I have an Authorization Server built in .Net Core Using Identity Server 4! It is working as expected to authorize clients and resources from Node Js and .Net. Now I’m trying to add a Java spring Boot 2 API (jdk 1.8) as a Protected Resource. I have achieved that goal by using the OAuth2 Boot Documentation! Everything works fine so far. Now, I need to extract the claims from the access token generated by the Authorization Server. This is a Bearer Token of Type JWT. The implementation I have for this is the following:
@Configuration
@EnableResourceServer
@EnableGlobalMethodSecurity(prePostEnabled = true)

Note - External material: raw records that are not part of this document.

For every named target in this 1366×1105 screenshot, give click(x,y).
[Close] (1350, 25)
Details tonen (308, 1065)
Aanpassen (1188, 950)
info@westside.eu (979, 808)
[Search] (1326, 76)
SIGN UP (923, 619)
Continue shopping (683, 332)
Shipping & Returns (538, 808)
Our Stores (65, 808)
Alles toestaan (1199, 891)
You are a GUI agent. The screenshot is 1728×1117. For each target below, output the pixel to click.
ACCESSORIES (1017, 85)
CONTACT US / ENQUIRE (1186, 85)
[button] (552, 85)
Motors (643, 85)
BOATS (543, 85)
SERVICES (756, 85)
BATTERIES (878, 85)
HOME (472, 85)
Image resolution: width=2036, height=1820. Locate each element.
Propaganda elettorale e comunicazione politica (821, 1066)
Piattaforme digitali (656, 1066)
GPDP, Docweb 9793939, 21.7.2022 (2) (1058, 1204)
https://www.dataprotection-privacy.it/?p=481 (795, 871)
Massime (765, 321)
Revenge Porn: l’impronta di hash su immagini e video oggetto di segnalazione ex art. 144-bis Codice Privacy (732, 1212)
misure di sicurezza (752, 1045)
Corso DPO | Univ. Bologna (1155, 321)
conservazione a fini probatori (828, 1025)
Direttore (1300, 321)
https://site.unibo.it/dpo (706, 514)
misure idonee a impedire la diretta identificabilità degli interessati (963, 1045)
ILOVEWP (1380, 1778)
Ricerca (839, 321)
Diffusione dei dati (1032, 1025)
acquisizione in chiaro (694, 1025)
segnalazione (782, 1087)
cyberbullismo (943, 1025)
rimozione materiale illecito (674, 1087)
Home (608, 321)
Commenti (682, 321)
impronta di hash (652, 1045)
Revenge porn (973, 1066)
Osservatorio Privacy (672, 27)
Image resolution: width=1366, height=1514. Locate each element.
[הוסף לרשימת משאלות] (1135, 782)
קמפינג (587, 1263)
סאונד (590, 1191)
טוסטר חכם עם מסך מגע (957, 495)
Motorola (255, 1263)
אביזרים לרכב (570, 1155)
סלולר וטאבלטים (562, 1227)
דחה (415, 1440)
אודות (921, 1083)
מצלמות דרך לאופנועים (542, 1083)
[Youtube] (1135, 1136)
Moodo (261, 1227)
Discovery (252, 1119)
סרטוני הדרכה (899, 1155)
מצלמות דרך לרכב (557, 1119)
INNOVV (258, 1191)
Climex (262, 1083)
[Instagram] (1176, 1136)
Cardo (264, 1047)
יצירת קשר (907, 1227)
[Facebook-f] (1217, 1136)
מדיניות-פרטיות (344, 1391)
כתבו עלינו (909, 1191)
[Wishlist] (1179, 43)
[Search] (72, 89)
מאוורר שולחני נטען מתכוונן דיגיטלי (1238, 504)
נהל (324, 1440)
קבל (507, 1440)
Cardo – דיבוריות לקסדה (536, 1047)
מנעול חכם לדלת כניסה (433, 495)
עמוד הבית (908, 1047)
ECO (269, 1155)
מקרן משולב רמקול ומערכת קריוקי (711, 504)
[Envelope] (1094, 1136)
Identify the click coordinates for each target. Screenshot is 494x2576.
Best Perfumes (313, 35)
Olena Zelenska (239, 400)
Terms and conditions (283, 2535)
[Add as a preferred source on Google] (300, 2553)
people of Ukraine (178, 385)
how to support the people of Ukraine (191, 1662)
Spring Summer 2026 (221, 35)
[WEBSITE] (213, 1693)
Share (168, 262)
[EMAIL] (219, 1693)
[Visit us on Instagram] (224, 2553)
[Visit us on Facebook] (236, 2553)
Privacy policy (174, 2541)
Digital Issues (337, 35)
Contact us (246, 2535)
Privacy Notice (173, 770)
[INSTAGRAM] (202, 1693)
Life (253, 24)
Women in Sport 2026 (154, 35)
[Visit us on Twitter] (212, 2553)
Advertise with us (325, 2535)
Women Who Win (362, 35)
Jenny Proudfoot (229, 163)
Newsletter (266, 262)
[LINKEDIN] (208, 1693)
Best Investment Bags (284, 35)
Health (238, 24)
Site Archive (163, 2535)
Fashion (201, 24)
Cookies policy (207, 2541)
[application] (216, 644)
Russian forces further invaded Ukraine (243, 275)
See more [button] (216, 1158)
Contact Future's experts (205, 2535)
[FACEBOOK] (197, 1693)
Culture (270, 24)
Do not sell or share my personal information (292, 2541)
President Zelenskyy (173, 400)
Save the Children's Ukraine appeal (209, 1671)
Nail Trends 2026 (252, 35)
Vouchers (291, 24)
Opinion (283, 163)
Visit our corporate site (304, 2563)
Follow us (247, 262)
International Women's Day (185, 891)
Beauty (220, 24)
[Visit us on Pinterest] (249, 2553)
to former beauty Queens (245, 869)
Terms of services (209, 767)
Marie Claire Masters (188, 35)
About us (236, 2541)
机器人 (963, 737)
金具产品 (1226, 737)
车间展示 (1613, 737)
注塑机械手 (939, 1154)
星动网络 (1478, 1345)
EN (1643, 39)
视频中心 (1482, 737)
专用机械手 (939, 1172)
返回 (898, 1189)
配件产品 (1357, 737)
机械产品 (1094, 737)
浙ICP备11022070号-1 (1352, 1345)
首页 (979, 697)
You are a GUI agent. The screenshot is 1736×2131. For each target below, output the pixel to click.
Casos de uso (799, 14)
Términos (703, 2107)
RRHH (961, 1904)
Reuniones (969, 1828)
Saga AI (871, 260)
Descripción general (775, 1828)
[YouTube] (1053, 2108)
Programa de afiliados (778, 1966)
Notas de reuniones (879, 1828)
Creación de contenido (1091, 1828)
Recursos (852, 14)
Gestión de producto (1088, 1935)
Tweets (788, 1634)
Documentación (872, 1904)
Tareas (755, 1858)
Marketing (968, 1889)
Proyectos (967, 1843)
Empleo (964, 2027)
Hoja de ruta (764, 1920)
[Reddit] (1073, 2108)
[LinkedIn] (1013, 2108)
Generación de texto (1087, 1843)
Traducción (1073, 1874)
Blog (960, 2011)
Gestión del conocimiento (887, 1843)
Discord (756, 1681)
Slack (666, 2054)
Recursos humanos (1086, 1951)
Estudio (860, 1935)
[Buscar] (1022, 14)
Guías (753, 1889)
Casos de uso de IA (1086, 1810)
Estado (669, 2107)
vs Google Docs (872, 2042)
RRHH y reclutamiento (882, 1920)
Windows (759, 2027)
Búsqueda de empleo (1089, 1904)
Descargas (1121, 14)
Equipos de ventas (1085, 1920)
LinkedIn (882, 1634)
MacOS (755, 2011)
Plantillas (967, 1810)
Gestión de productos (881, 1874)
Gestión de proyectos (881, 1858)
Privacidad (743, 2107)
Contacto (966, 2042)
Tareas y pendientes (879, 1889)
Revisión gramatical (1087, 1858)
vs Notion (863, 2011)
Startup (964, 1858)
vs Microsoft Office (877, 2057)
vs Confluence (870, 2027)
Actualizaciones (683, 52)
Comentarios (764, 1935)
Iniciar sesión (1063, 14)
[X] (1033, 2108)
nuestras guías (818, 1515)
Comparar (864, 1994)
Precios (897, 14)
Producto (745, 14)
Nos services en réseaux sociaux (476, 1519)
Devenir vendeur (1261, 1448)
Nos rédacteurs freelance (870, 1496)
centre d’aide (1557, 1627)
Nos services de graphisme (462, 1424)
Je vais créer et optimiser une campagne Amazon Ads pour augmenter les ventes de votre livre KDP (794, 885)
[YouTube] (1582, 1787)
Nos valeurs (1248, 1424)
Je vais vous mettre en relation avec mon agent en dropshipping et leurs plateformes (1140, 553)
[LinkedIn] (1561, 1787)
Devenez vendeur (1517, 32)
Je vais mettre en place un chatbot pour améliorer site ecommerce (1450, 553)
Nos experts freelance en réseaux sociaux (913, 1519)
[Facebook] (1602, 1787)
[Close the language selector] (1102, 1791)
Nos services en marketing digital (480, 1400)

public class SecurityConfiguration extends ResourceServerConfigurerAdapter {
public String resourceId;
@Autowired
public SecurityConfiguration(@Value("${security.oauth2.resource.id}") String resourceId) {
this.resourceId = resourceId;
}
@Override
public void configure(ResourceServerSecurityConfigurer resources) {
resources.resourceId(this.resourceId);
}
@Override
public void configure(HttpSecurity httpSecurity) throws Exception {
httpSecurity
.csrf()
.disable()
.authorizeRequests()
.antMatchers("/swagger-ui.html", "/webjars/**", "/swagger-resources/**", "/**/api-docs/**", "/actuator/**")
.permitAll()
.and()
.authorizeRequests().anyRequest().fullyAuthenticated();
}
The problem is that when I try to access the claims inside a controller, they are not available. I have checked the default extractAuthentication Method from DefaultAccessTokenConverter, inside spring security, and indeed It is ignoring all non-default claims. What cross my mind is creating a new Converter extending the DefaultAccessToken Converter, as following:
@Component
public class CustomAccessTokenConverter extends DefaultAccessTokenConverter {
@Override
public OAuth2Authentication extractAuthentication(Map<String, ?> claims) {
OAuth2Authentication authentication = super.extractAuthentication(claims);
authentication.setDetails(claims);
return authentication;
}
}
But I have not figured out where to inject or reference this new converter.
Advertisement
Answer
Unfortunately, the Spring Boot auto-configuration doesn’t seem to provide a way to replace the DefaultAccessTokenConverter, which is the default token converter in RemoteTokenServices. To replace the converter, you would have to replace the RemoteTokenServices that’s created by default.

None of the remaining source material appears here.